For this project, my task was to create a reporting tool that prints out reports( in plain text) based on the data in the given database. This reporting tool is a Python program using the psycopg2
module to connect to the database. This project sets up a mock PostgreSQL database for a fictional news website. The provided Python script uses the psycopg2 library to query the database and produce a report that answers the following three questions:
- What are the most popular three articles of all time?
- Who are the most popular article authors of all time?

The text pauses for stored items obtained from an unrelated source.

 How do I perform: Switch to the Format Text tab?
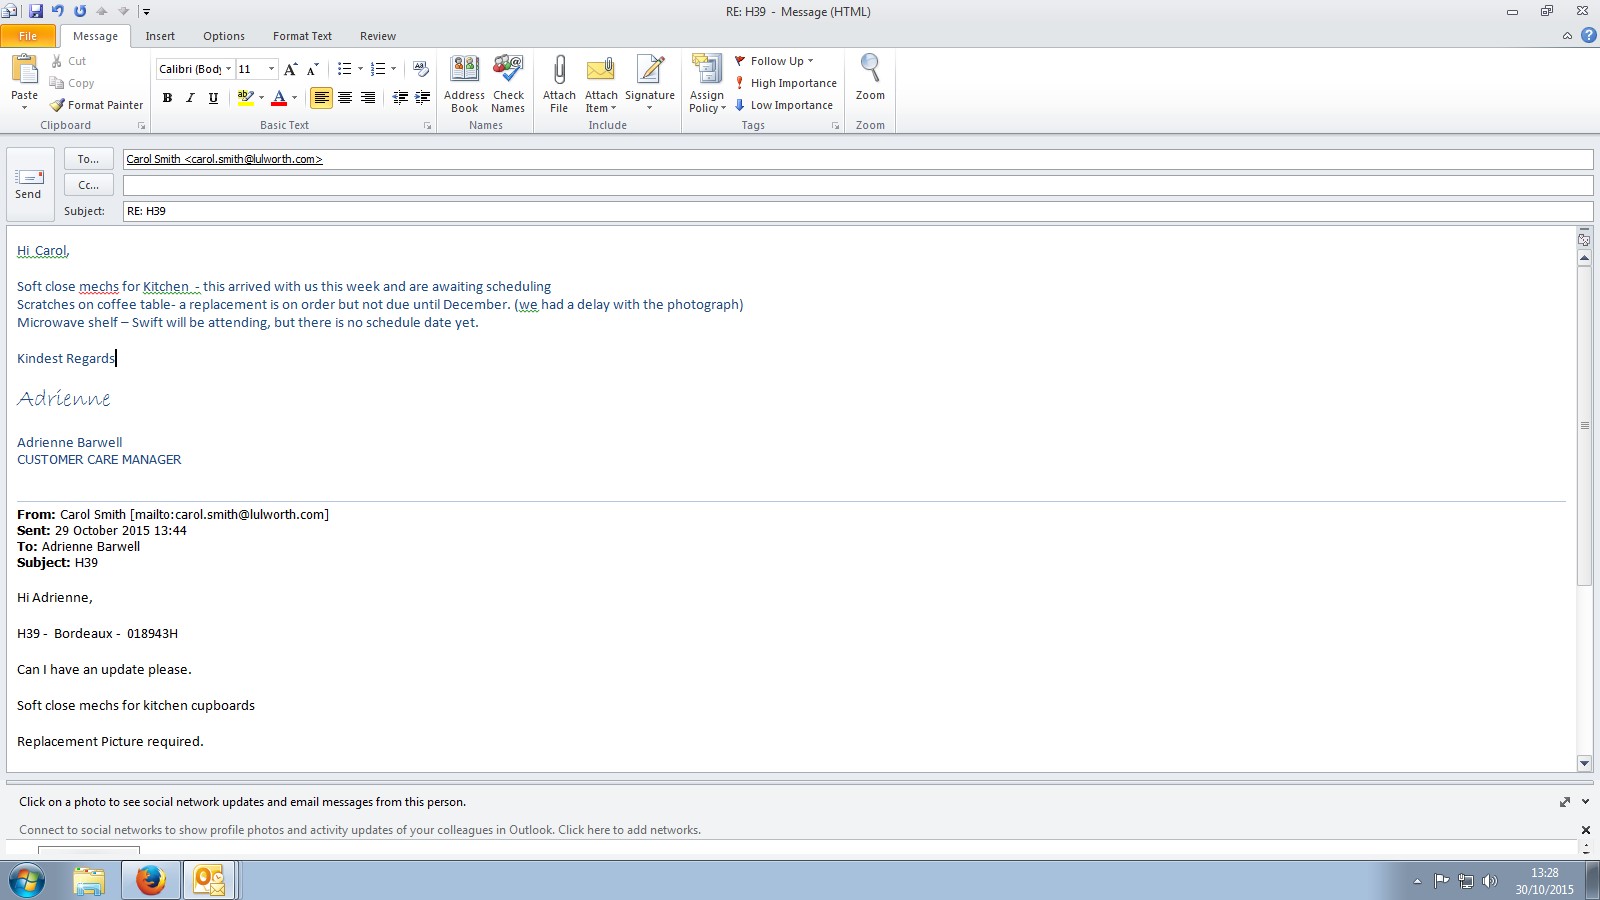coord(302,36)
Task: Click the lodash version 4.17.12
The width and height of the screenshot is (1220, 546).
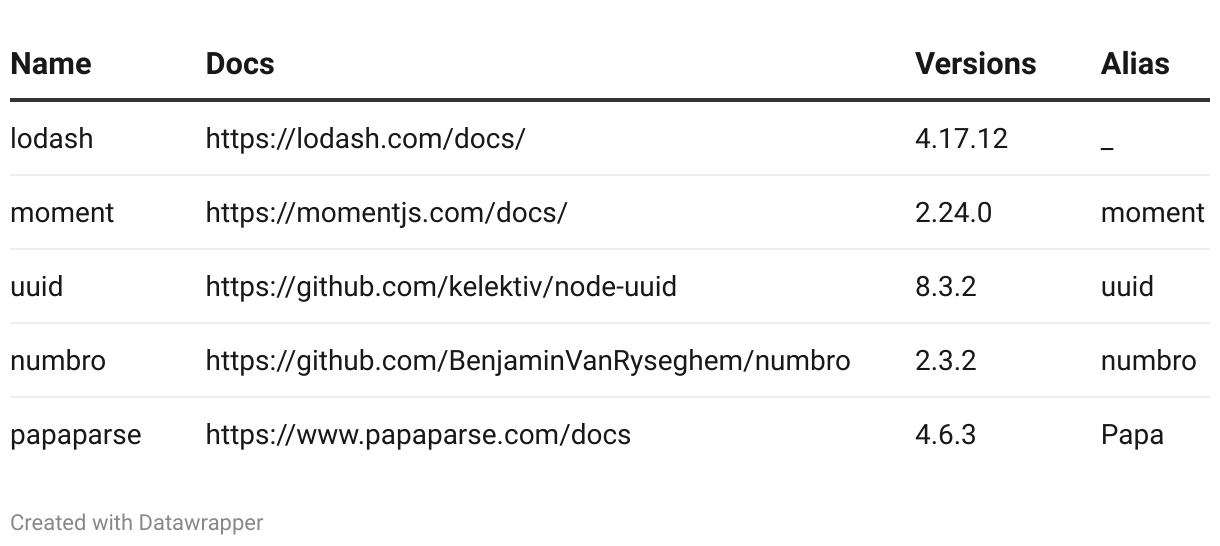Action: coord(961,138)
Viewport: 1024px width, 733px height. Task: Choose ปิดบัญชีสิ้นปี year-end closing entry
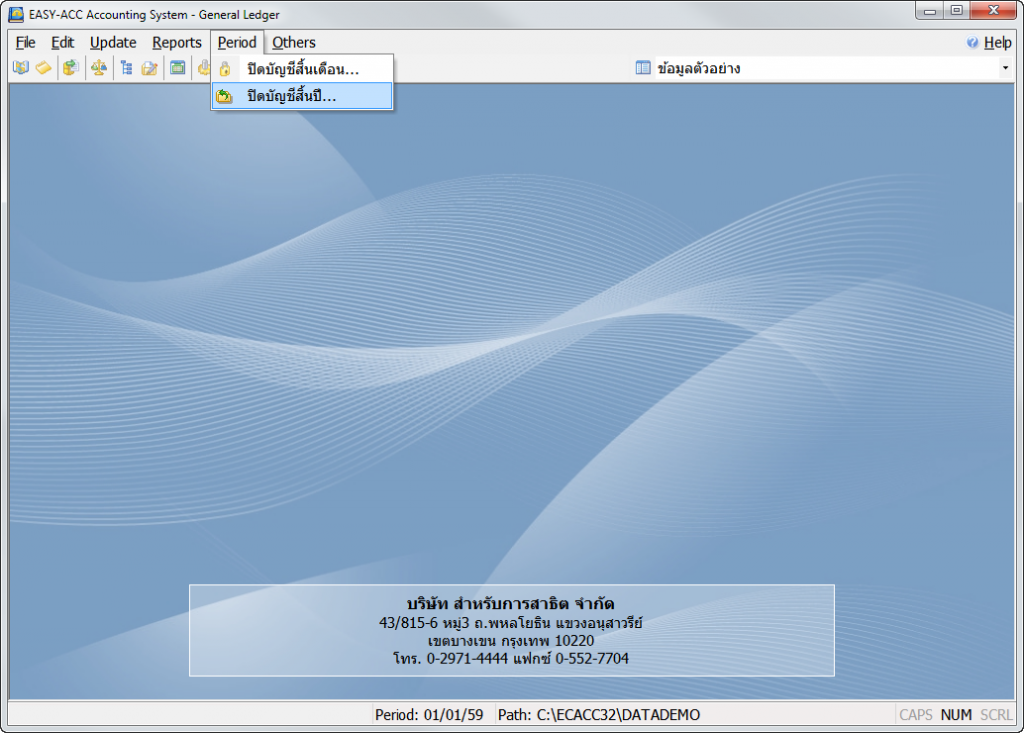point(292,96)
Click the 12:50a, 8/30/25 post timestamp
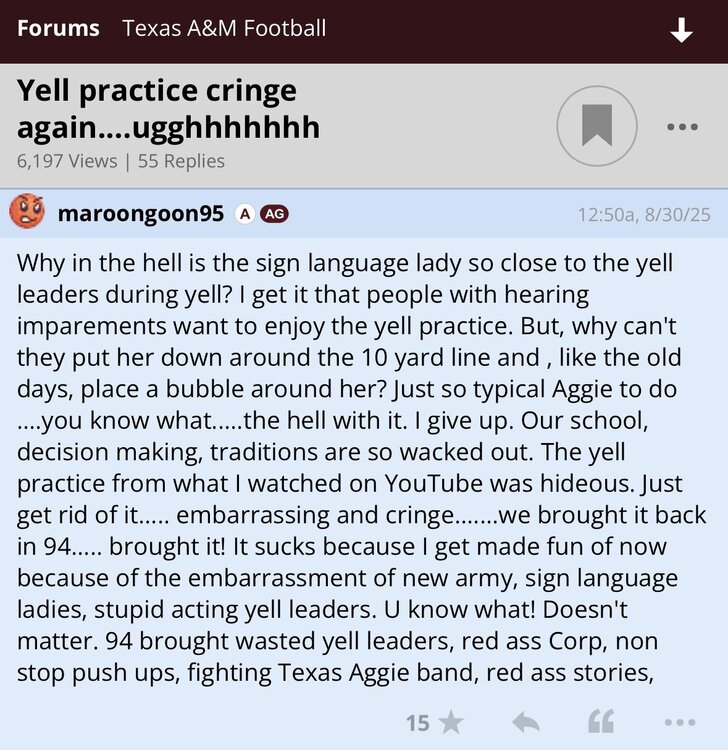The width and height of the screenshot is (728, 750). (x=644, y=214)
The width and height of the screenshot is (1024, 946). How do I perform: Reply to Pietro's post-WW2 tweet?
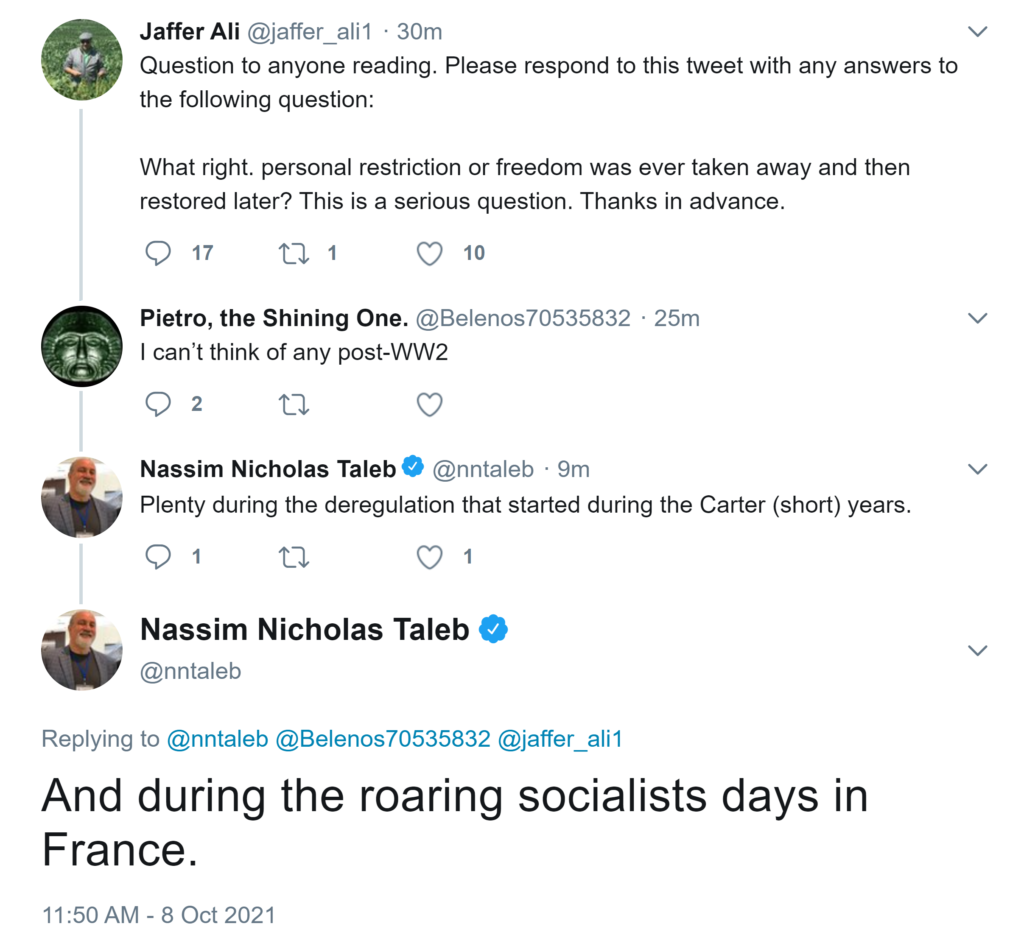pos(158,404)
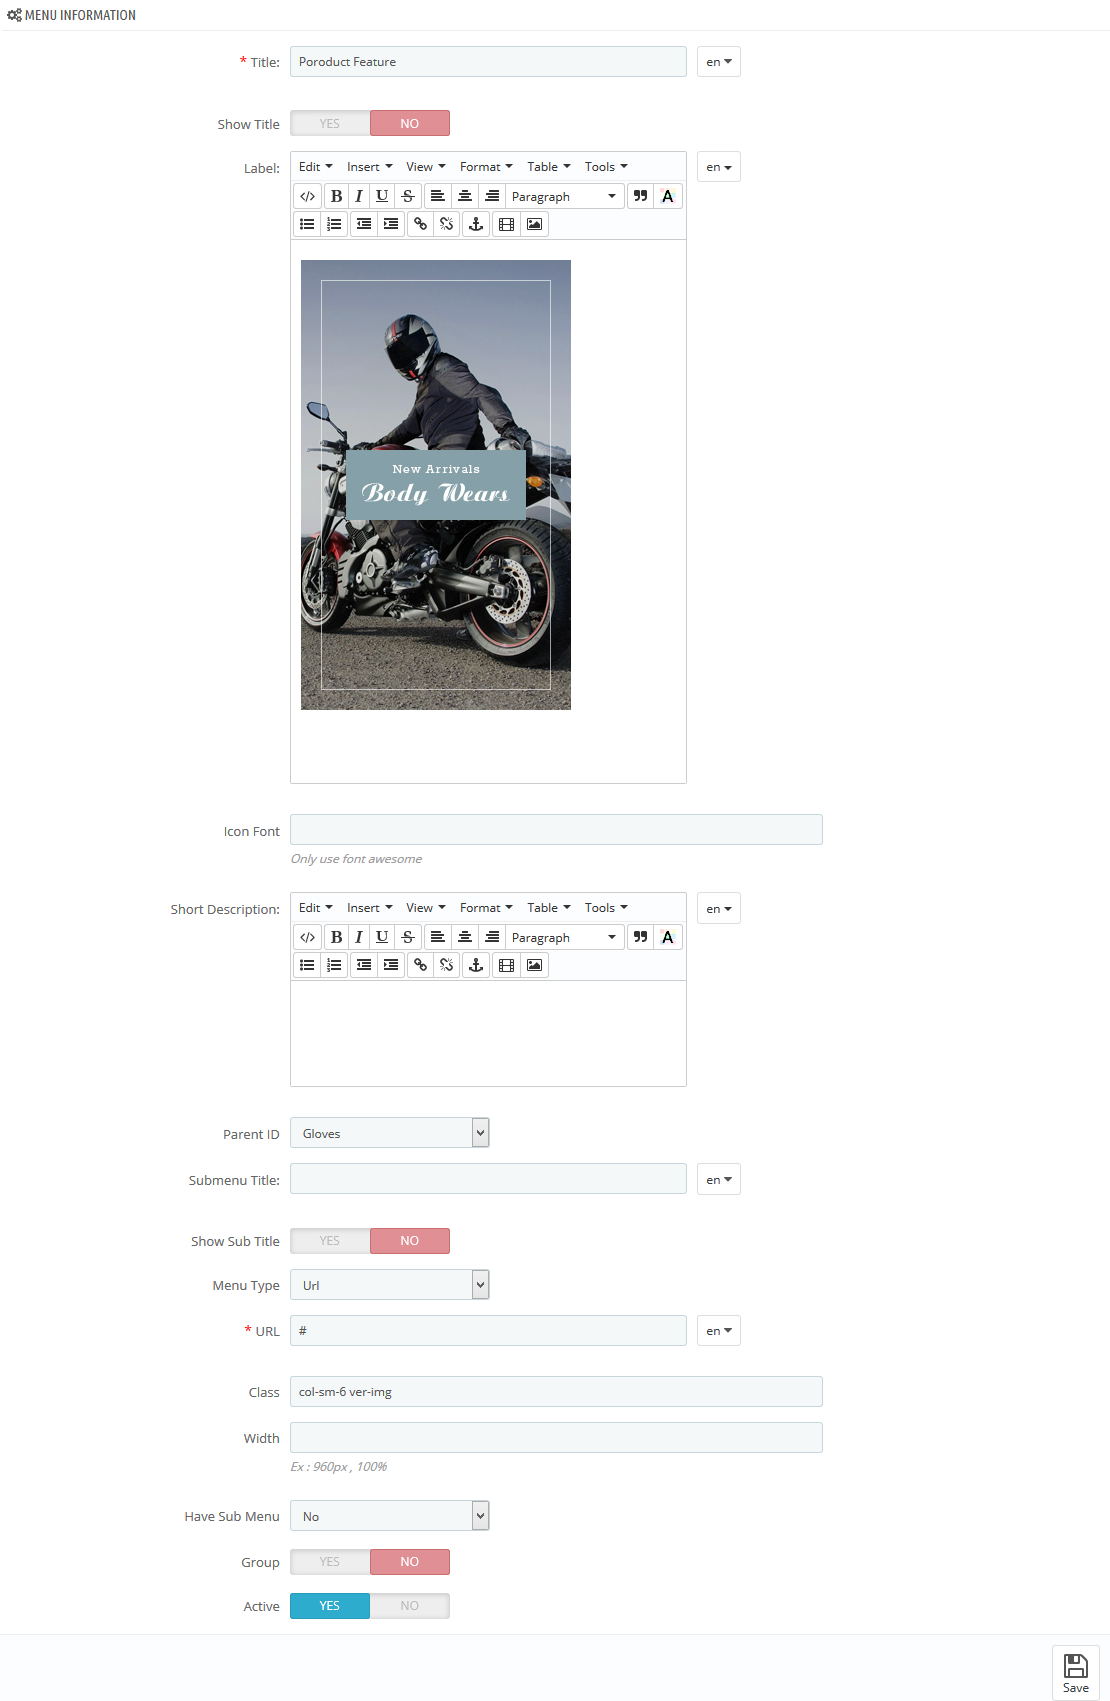This screenshot has width=1110, height=1701.
Task: Click blockquote icon in Short Description editor
Action: (x=641, y=937)
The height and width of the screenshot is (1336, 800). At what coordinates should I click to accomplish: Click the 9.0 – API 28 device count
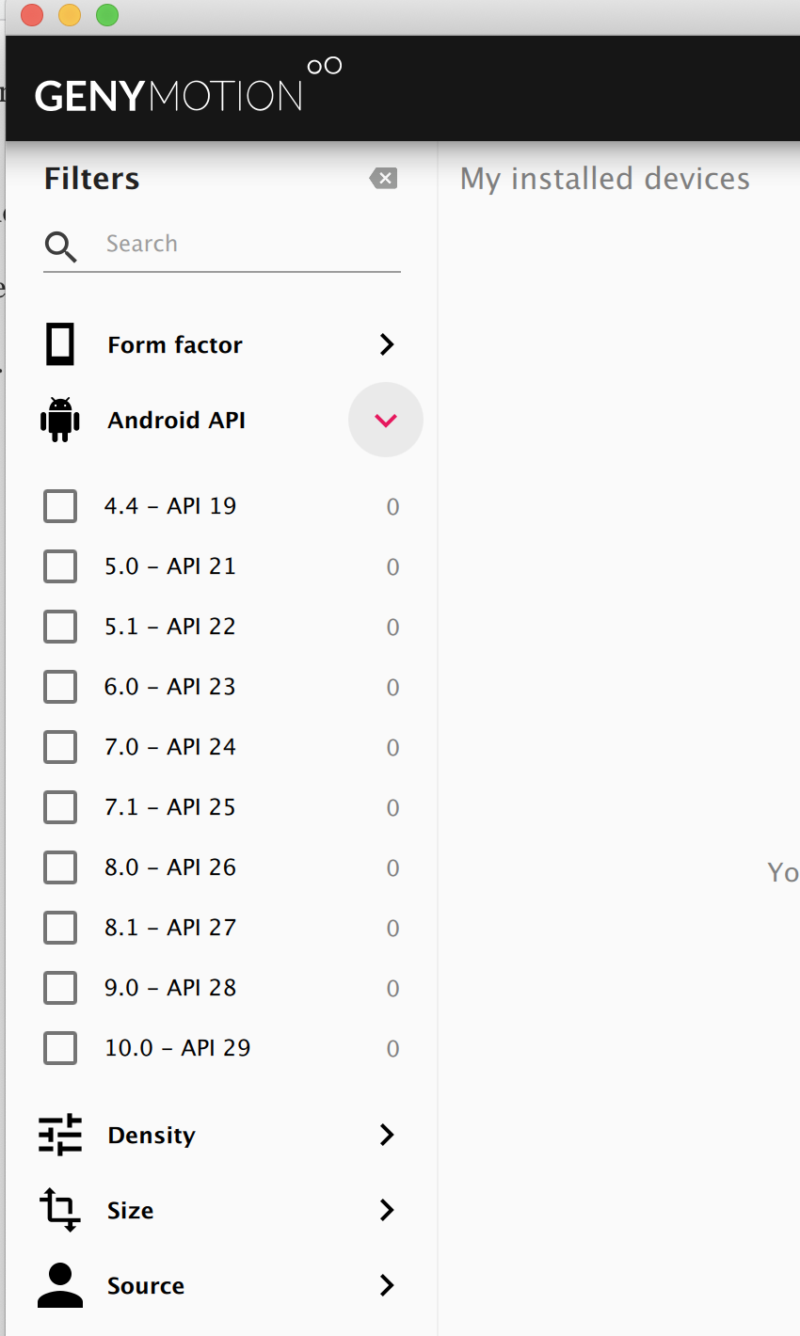[x=392, y=987]
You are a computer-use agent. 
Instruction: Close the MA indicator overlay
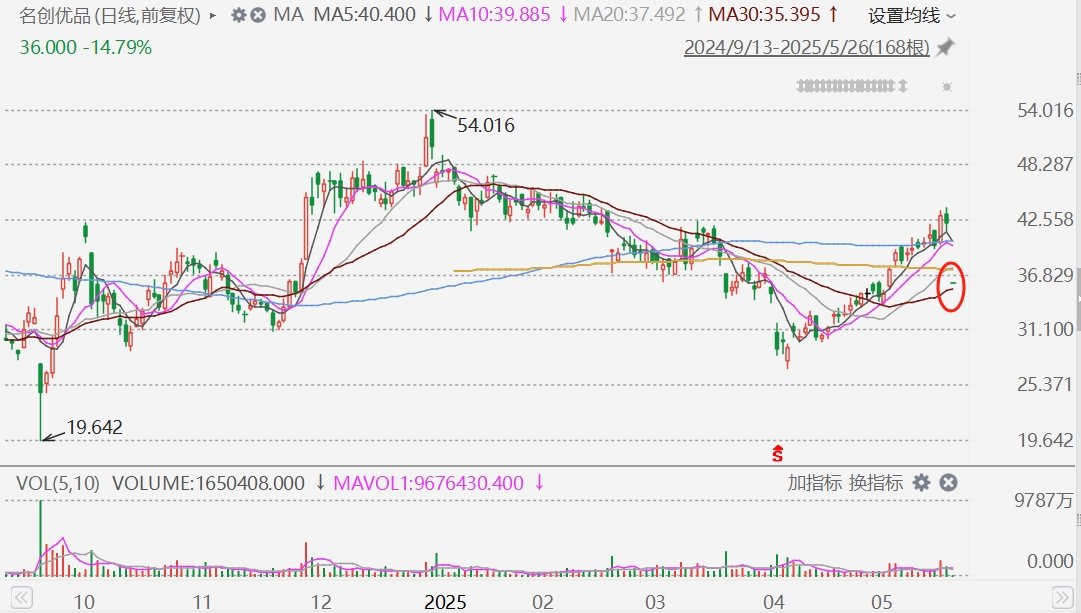pyautogui.click(x=258, y=15)
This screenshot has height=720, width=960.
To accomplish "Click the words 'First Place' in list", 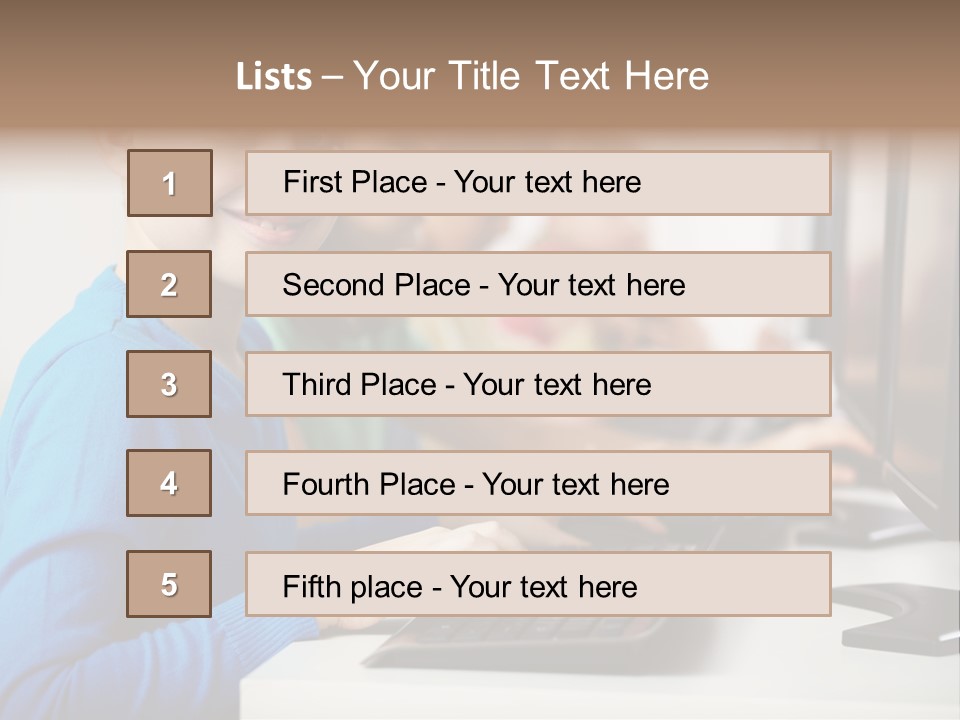I will [x=354, y=182].
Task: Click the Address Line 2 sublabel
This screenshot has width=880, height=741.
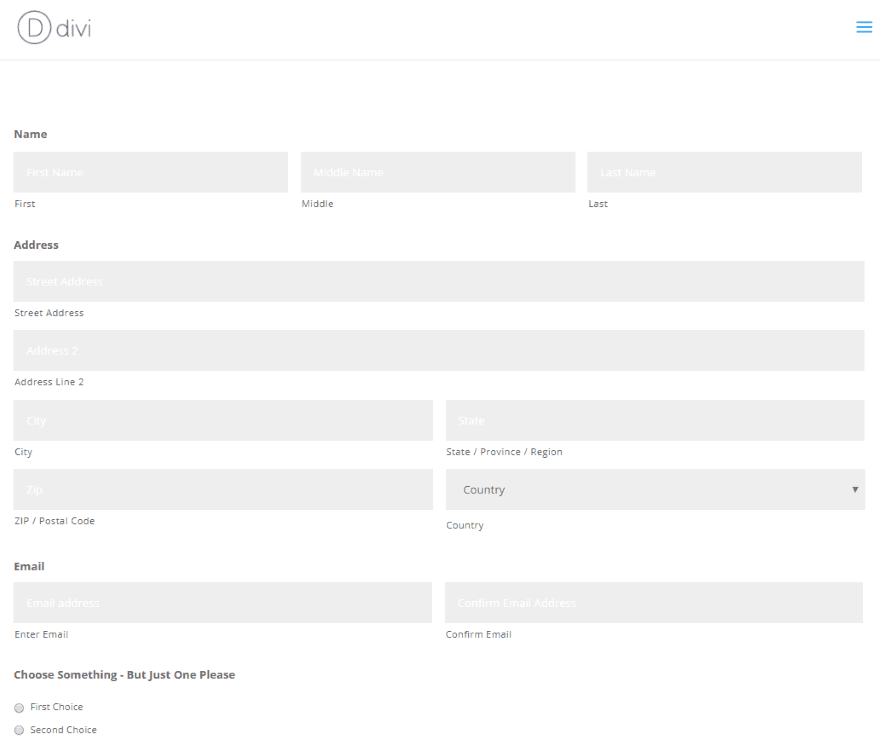Action: point(49,382)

- On which days did more than 1% of requests lead to errors?
-
To get started, I recommend the user use a virtual machine to ensure they are using the same environment that this project was developed on, running on your computer. You can download Vagrant and VirtualBox to install and manage your virtual machine. Use
vagrant up
to bring the virtual machine online andvagrant ssh
to login. -
Download the data provided by Udacity here. Unzip the file in order to extract newsdata.sql. This file should be inside the Vagrant folder.
-
Load the database using
psql -d news -f newsdata.sql
. -
Connect to the database using
psql -d news
. -
Create the Views given below. Then exit
psql
. -
Now execute the Python file -
python logs_analysis.py
.
CREATE VIEW article_authors AS
SELECT title, name
FROM articles, authors
WHERE articles.author = authors.id;
CREATE VIEW article_views AS
SELECT title, count(log.id) as views
FROM articles, log
WHERE log.path = CONCAT('/article/', articles.slug)
GROUP BY articles.title
ORDER BY views desc;
CREATE VIEW logs AS
SELECT to_char(time,'DD-MON-YYYY') as Date, count(*) as LogCount
FROM log
GROUP BY Date;
CREATE VIEW errorlogs AS
SELECT to_char(time,'DD-MON-YYYY') as Date, count(*) as ErrorCount
FROM log
WHERE STATUS = '404 NOT FOUND'
GROUP BY Date;